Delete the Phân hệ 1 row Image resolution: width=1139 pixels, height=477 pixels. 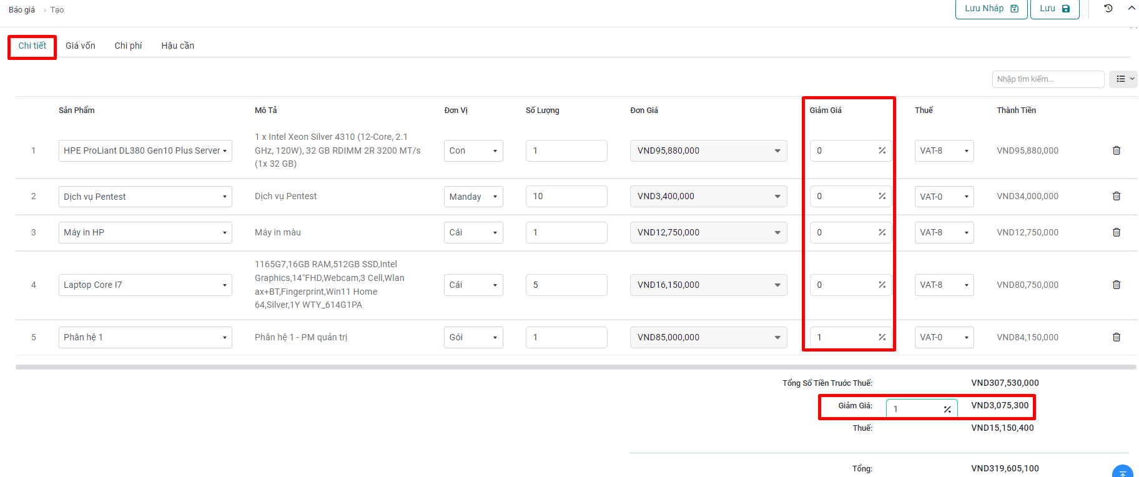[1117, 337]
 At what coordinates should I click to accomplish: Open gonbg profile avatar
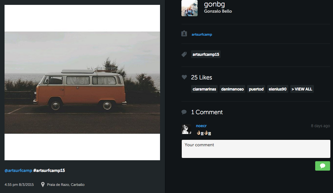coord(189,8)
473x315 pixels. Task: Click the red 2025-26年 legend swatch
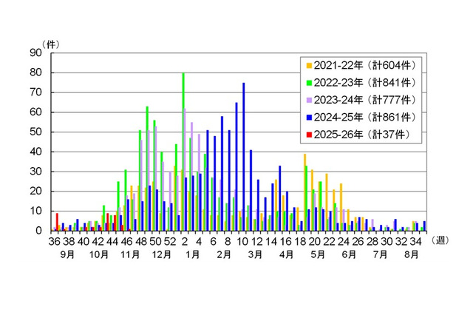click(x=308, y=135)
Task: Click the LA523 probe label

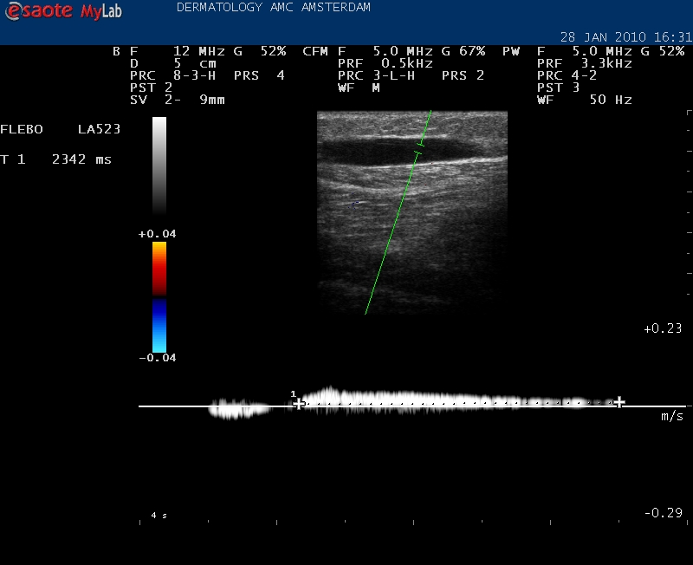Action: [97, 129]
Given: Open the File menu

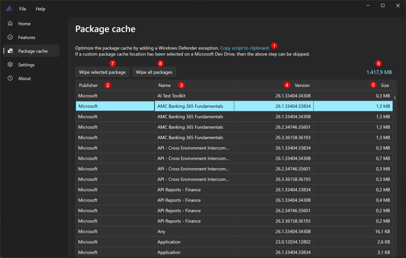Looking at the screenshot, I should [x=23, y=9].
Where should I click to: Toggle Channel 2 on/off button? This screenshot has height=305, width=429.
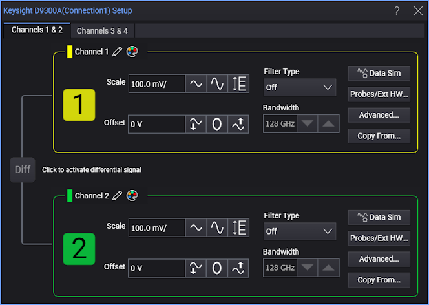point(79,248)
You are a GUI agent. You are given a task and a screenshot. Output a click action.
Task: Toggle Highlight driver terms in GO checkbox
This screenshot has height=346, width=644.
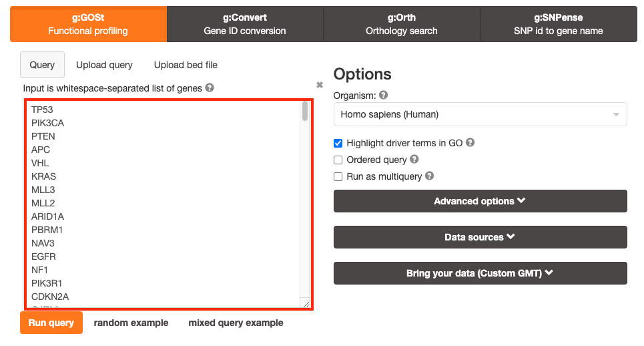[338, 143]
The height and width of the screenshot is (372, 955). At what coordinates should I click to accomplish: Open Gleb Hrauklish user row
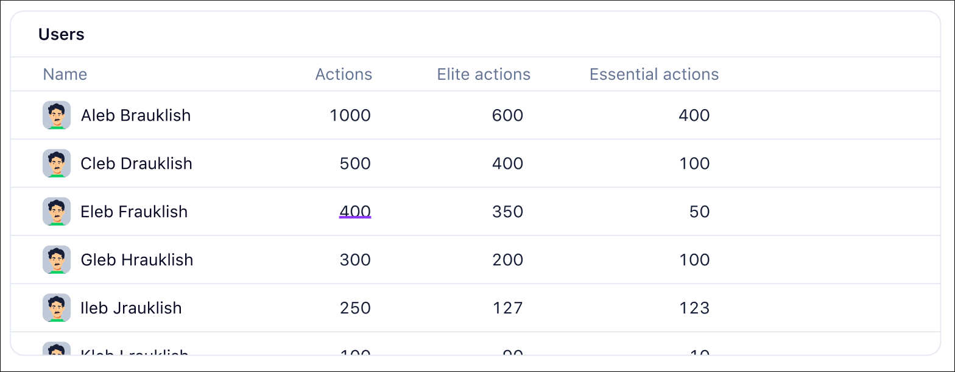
---------------
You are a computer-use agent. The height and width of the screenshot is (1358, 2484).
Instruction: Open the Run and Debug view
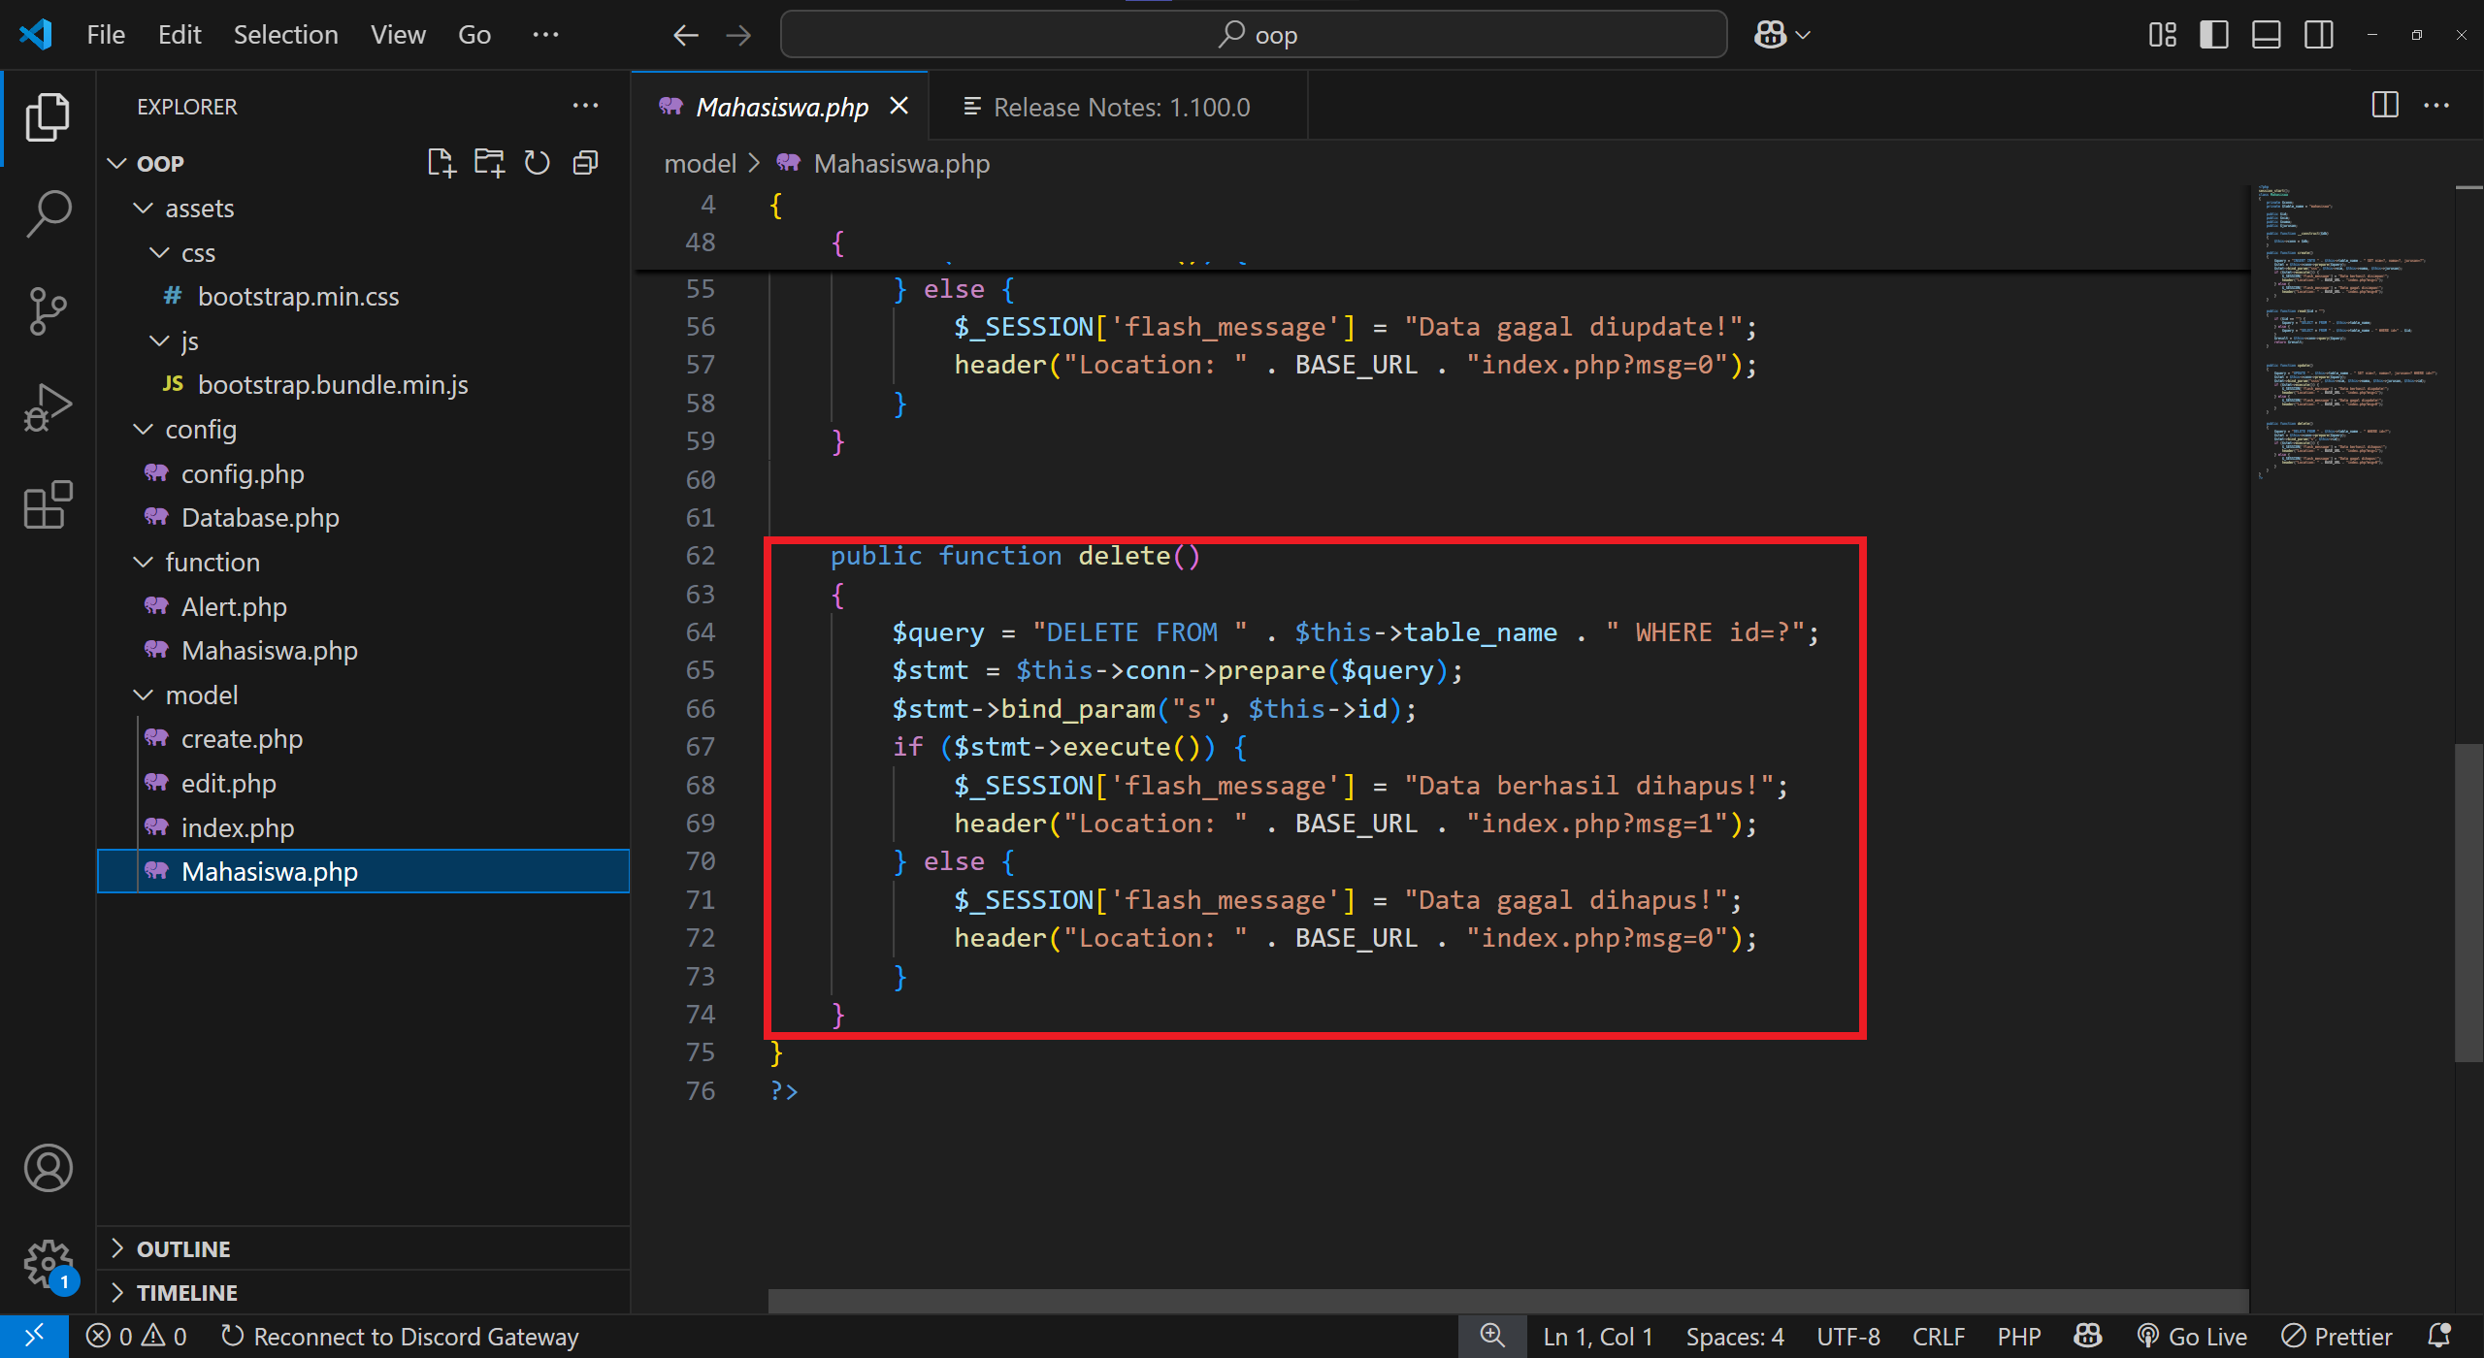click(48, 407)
---------------
» Written problem:
Reproduce word for word the stretch of the entries from the line containing "You are a GUI" through the line containing "The height and width of the screenshot is (372, 955).", leaving out the pictures.

» Complete response:
You are a GUI agent. You are given a task and a screenshot. Output a click action.
Task: Toggle Highlight driver terms in GO checkbox
This screenshot has height=346, width=644.
[338, 143]
The height and width of the screenshot is (372, 955). At what coordinates should I click to accomplish: Open Gleb Hrauklish user row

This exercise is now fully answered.